Linda Howard
La Bahia Del Diamante
Diamond Bay
Midnight Rainbow 2
Aunque la caída del sol estaba próxima, el brillante sol dorado aún quemaba su carne, a lo largo de su pecho desnudo y sus largas piernas. Los rayos prolongados lanzaban destellos danzantes sobre las puntas de las olas, logrando que se quedara mirándolas fascinado. No, no era el agua brillante lo que lo mantenía tan fascinado, lo que ocurría era que no tenía nada mejor que hacer que clavar los ojos en eso. Había olvidado cómo sonaba la paz, como se sentía. Durante un largo mes, en una maravillosa soledad pudo relajarse y ser sólo un hombre. Pescaría cuando lo desease, o navegaría por las calientes e hipnóticas aguas del Golfo si se sentía inquieto. Las aguas lo cautivaban continuamente. Aquí eran de un azul medianoche; allí eran de un turquesa brillante; por allí había un verde que brillaba pálidamente. Tenía dinero para el combustible y la comida, y sólo había dos personas en el mundo que sabían donde se encontraba o cómo alcanzarlo. Cuando las vacaciones del mes terminaran, volvería al mundo gris que había escogido y se perdería en las sombras, pero ahora podía yacer al sol, y eso era todo lo que quería. Kell Sabin estaba cansado, cansado de la lucha interminable, del secreto y la manipulación, del peligro y la mentira de su trabajo.

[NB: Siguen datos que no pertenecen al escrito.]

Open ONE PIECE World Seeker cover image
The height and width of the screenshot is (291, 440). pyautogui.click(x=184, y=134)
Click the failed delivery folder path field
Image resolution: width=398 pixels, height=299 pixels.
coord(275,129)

Era un trabajo de suma importancia, pero durante este mes permitiría que otra persona lo realizara. Este mes era suyo; casi podía entender lo que tentó a Grant Sullivan, su viejo amigo y el mejor agente que alguna vez había tenido, para marcharse a las tranquilas y misteriosas montañas de Tennessee. Sabin había sido un agente sobresaliente por sí mismo, una leyenda en el Golden Triangle y, más tarde, en Oriente Medio y América del Sur, en todas las situaciones criticas del mundo. Ahora él era jefe del departamento, la figura oscura detrás de un grupo de agentes que seguían sus instrucciones y su entrenamiento. Poco se sabía sobre él; la seguridad que le rodeaba era casi absoluta. Sabin lo prefería así; era un solitario, un hombre oscuro que enfrentaba la dura realidad de la vida con cinismo y resignación. Conocía los inconvenientes y los peligros de la carrera que eligió, sabía que podía ser sucia y cruel, pero era realista y aceptó todo eso cuando escogió su trabajo.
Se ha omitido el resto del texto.